README for Figure 1g.csv 
*** This file contains the raw data obtained on DNA, DNA-MvaT and DNA-MvaT-gp4 complexes using bridging assay experiments represented in Figure 1g of 

Article: Novel anti-repression mechanism of H-NS proteins by a phage protein 
Authors: Ben Bdira, Erkelens, Qin, Volkov, Lippas, Bowring, Boyle, Ubbink, Dove, Dame 
Journal: Nucleic Acids Research 

Corresponding authors: fredjbdira@gmail.com and rtdame@chem.leidenuniv.nl 

Legend Figure 1:Effect of LUZ24 gp4 protein on P. aeruginosa growth and on the DNA binding modes of
MvaT. (a) Fold topology of MvaT monomer and protomer. The upper panel is a schematic representation
of MvaT monomer fold organization. In the lower panel is the structural model of the MvaT protomer
adopted from (18). The DBD are colored in yellow, site 1 in magenta, site 2 in cyan and the linker in blue.
(b) Heterologous expression of gp4 in P. aeruginosa wild-type cells and cells lacking either mvaU or mvaT.
The left panel shows serial dilutions (?d) of cells growth in the absence of inducer and the right panel is in
the presence of Rhamnose for induction of gp4 expression. (c) Electrophoretic mobility-shift assay (EMSA) of 200 bp DNA substrate (32% GC) by 2 M of MvaT wild type and MvaT2 in the presence of different
concentrations of gp4. (M) is for a 1kb DNA marker and (C) is for the 200 bp DNA substrate without
proteins. (d) NMR titration of 15N MvaT2:gp4 complex (1:1.2 molar ratio) with a 20 bp DNA substrate.
Representative chemical shift perturbations (CSP) of the MvaT2 DBD are shown and the corresponded
amino acid residues are depicted on the MvaT2 structure in (a). Black arrows indicate the directions of the
CSP. (e) The blue curve represents the RMS of DNA bound by MvaT at concentrations from 0 to 1200 nM
measured by the Tethered Particle Motion in the absence of gp4. The red curve is for the RMS of DNA
titrated by increased concentrations of gp4 between 0 and 2000 nM, in the absence of MvaT. The error bars
represent the standard deviation propagated from two independent measurements (each including ~100
individual DNA tethers); some error bars are hidden behind the data points. (f) & (g) Effects of gp4 on
MvaT DNA stiffening and bridging activities, respectively. Schematic representations of the TPM and
bridging assays are depicted in figure (S1b,c). The error bars are for the standard deviation from duplicate
experiments.

*** The data were obtained using bridging assay experiments as described in the associated article. 
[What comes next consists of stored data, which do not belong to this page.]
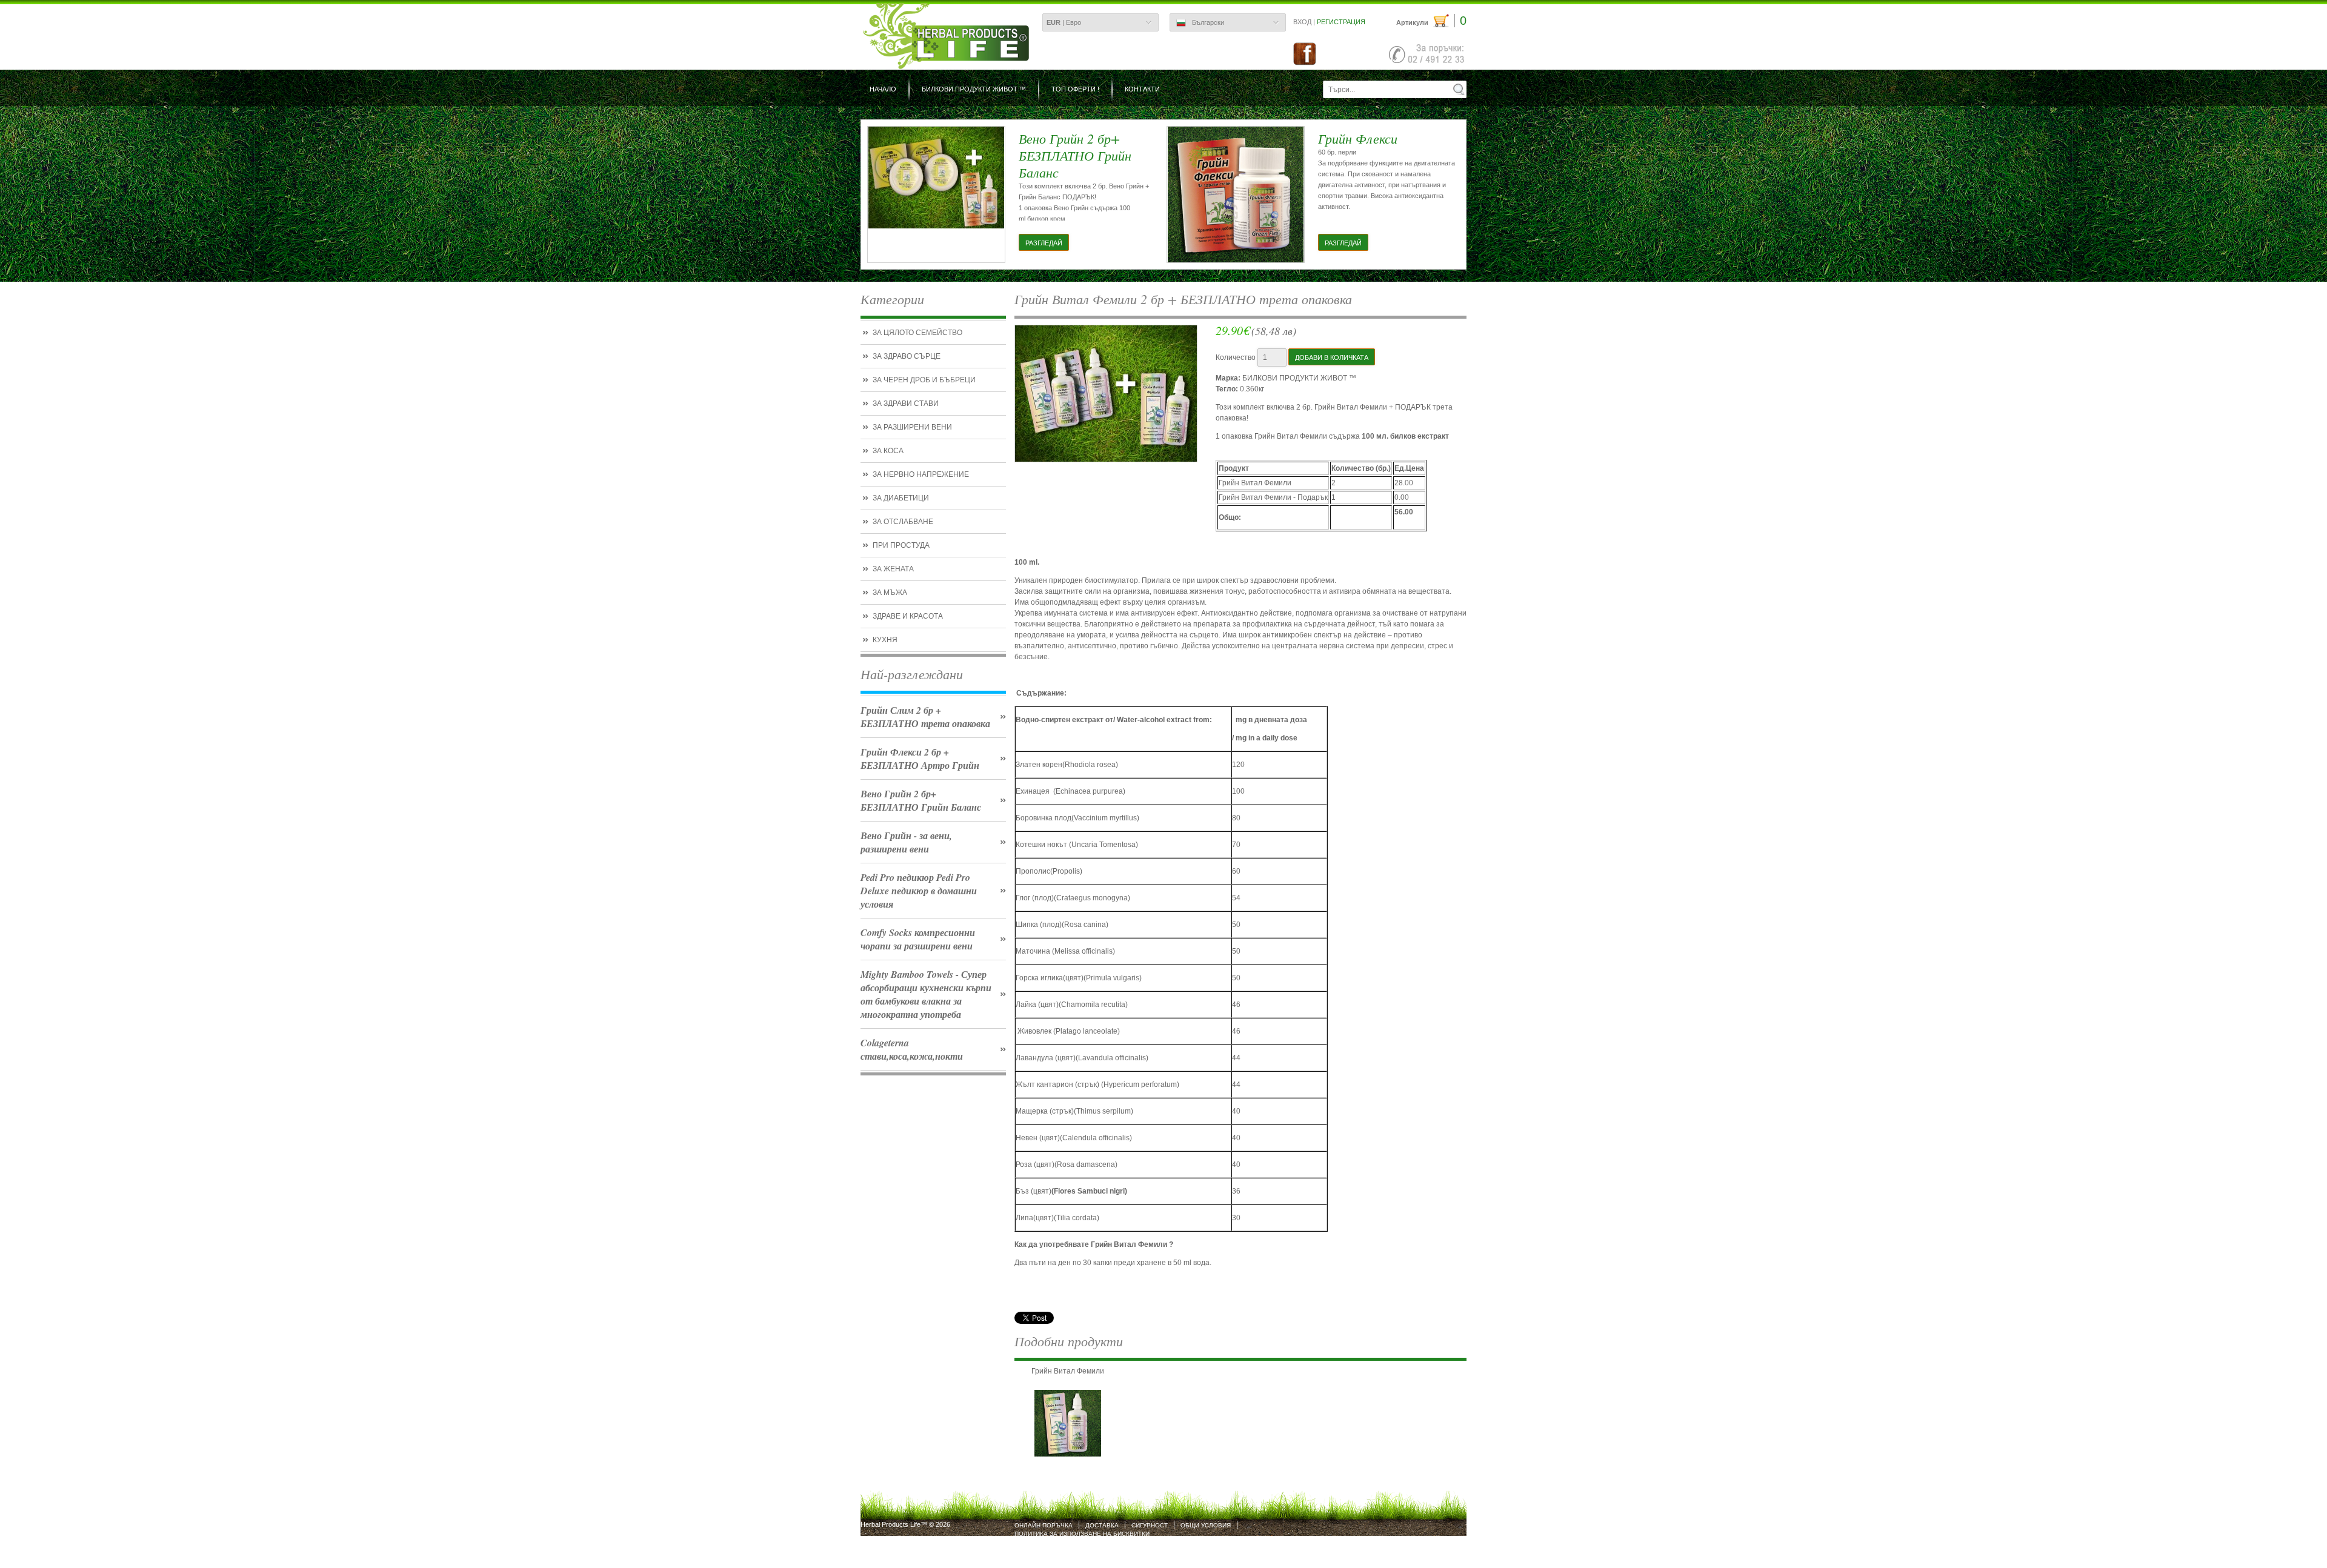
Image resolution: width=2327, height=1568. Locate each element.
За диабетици (901, 498)
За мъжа (890, 592)
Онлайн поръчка (1043, 1525)
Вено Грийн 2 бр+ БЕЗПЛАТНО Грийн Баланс (921, 800)
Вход (1302, 21)
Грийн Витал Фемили (1067, 1371)
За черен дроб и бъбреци (924, 380)
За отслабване (903, 521)
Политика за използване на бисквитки (1082, 1533)
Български (1208, 22)
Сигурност (1149, 1525)
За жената (893, 569)
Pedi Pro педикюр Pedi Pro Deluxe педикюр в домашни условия (919, 891)
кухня (885, 640)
***The data labeled overview represents the values plotted in the graph of figure 1g. The raw data contains the individual replicates.
Column A: Sample number
Column B: Presence of bait DNA in sample
Column C: Presence of 32P-labeled prey DNA in sample
Column D: Amount of MvaT added to sample in micromolar
Column E: Amount of gp4 added to sample in micromolar
Column F: Counts per minutes 
Column G: DNA recovery (%)

Columns B, C, D and E indicate the contents of the sample. Column F indicates the radioactivity of the sample. Column G indicates the DNA recovery, which is calculated by subtracting the value in column F of the control (sample minus bait DNA) from the sample itself. This value is then divided by the values in column F of sample 1 and multiplied by 100%.